::: Bloc de texte
Bien qu’attaché aux promesses d’espoir de Jean-Paul II et Benoît XVI, le cardinal Sarah craint qu’en se coupant de ses racines chrétiennes, l’Europe n’amène une grande crise de toute l’humanité, renouvelant les avertissements d’Alexandre Soljenitsyne. Pour l’éviter, il appelle une réforme urgente de l’Eglise catholique grâce à la « contagion de la Sainteté ». Parmi les méthodes qui pourront amener la « conversion » souhaitée figurent la prière, le silence, l’éternité, contre les reconnaissances sociales, politiques et financières. Et la maîtrise de soi que les séminaires doivent à nouveau apprendre à un clergé dont l’affaire des abus sexuels a montré qu’il n’a pas toujours été bien formé.
::::::
::: Extrait de données
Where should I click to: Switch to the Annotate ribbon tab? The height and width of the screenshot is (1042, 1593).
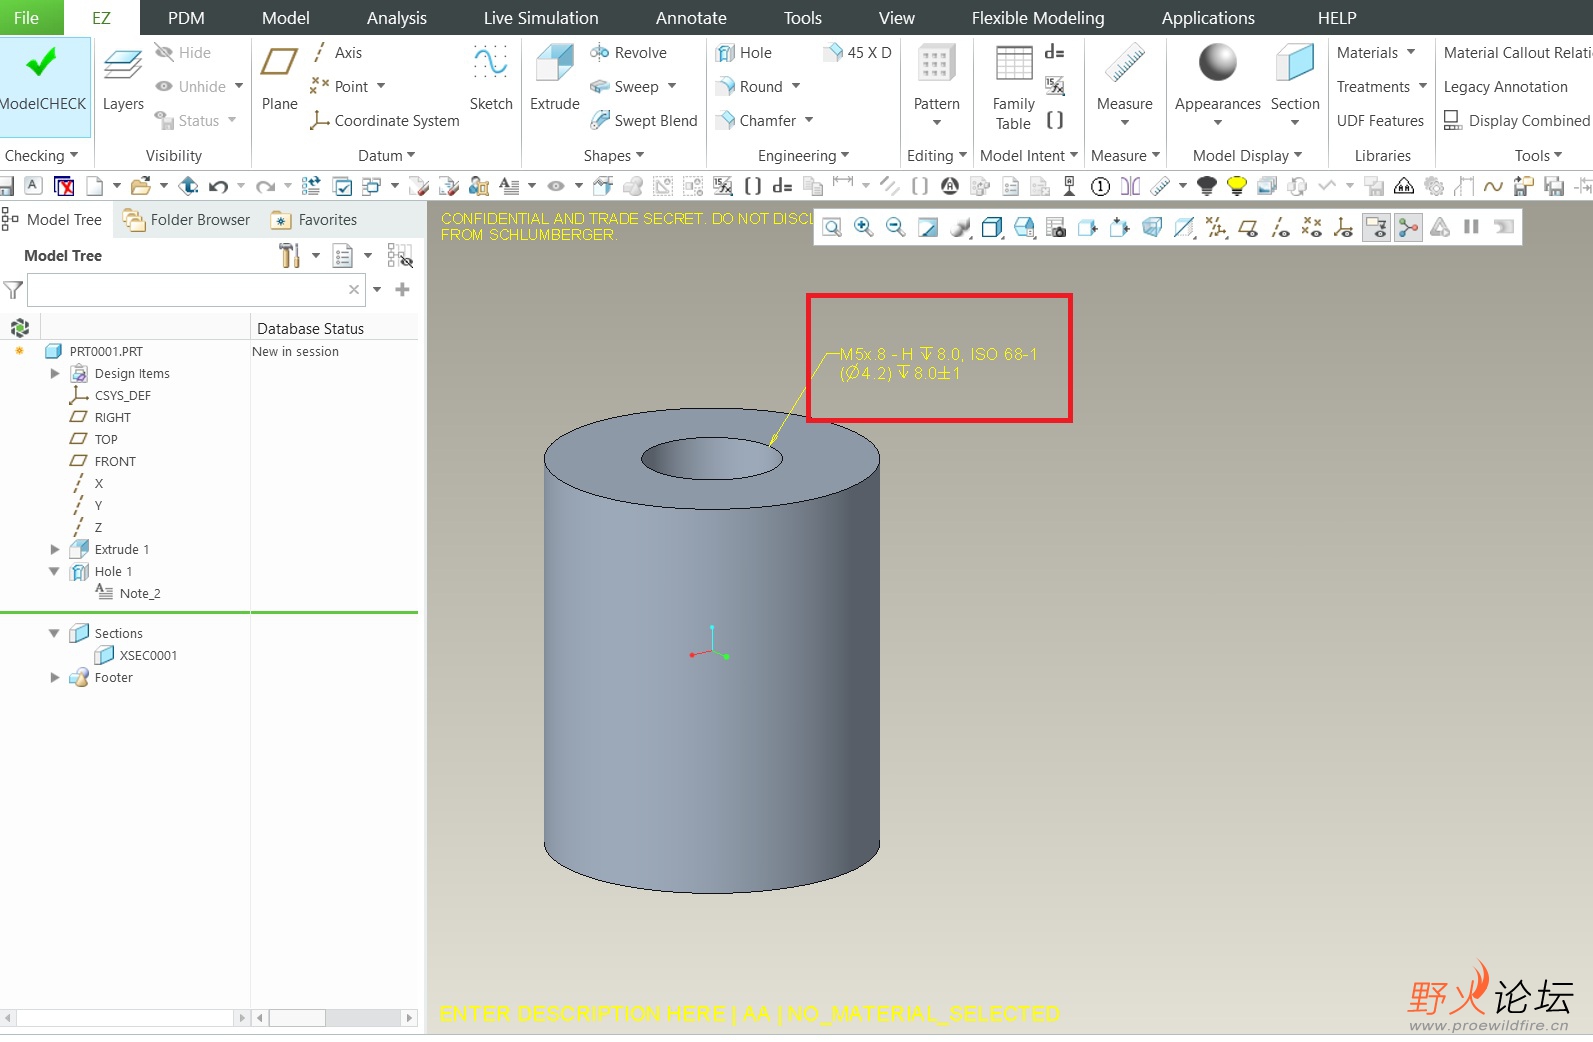coord(691,18)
::::::
Consignes ::
- A) Réécrivez sous forme de liste le paragraphe du texte sur le cardinal Sarah qui commence par « Bien qu’attaché aux promesses d’espoir », en gardant ses idées principales.
- B) Reprenez le texte sur le cardinal Sarah à la suite de sa dernière phrase.
On n'a pas besoin des données ici.

Exercices corrigés ::
- A)
- Le cardinal Sarah reste attaché aux promesses d’espoir de Jean-Paul II et Benoît XVI.
- Il craint pourtant qu’en se coupant de ses racines chrétiennes, l’Europe n’amène une grande crise de toute l’humanité. Il renouvelle ainsi les avertissements d’Alexandre Soljenitsyne.
- Pour l’éviter, il appelle à une réforme urgente de l’Eglise catholique grâce à la « contagion de la Sainteté ».
- Cette « conversion » passera par la prière, le silence et l’éternité, contre les reconnaissances sociales, politiques et financières.
- Elle passera aussi par la maîtrise de soi, que les séminaires doivent à nouveau apprendre au clergé. L’affaire des abus sexuels a montré que ce clergé n’a pas toujours été bien formé.

- B)
Sarah : l’Afrique a reçu le Christ et l’Eglise de l’Europe
Première constatation, l’apostasie d’une Europe « toute entière marquée par le christianisme », ouvrirait « une grande crise de toute l’humanité » dont le cardinal Sarah voit « de loin en loin, quelques prémices. Qui ne peut déplorer les lois sur l’avortement, l’euthanasie, les nouvelles lois sur le mariage et la famille ? » Or l’Europe a une responsabilité mondiale : « Je n’oublie pas que si j’ai reçu avec ma famille la connaissance du Christ, c’est grâce à des missionnaires français. (…) Pour nous, Africains, comment comprendre que les Européens ne croient plus à ce qu’ils nous avaient donné avec tant de joie, dans les pires conditions ? (…) Comment oublier cet héritage sublime que les Occidentaux semblent laisser sous une triste poussière ? ». Cette question angoisse l’Afrique qui a reçu la foi à travers l’Europe, comme la disparition des chrétientés d’Orient devrait nous angoisser : c’est cette régression, même locale, du christianisme, qui menace de provoquer la « grande crise de l’humanité ».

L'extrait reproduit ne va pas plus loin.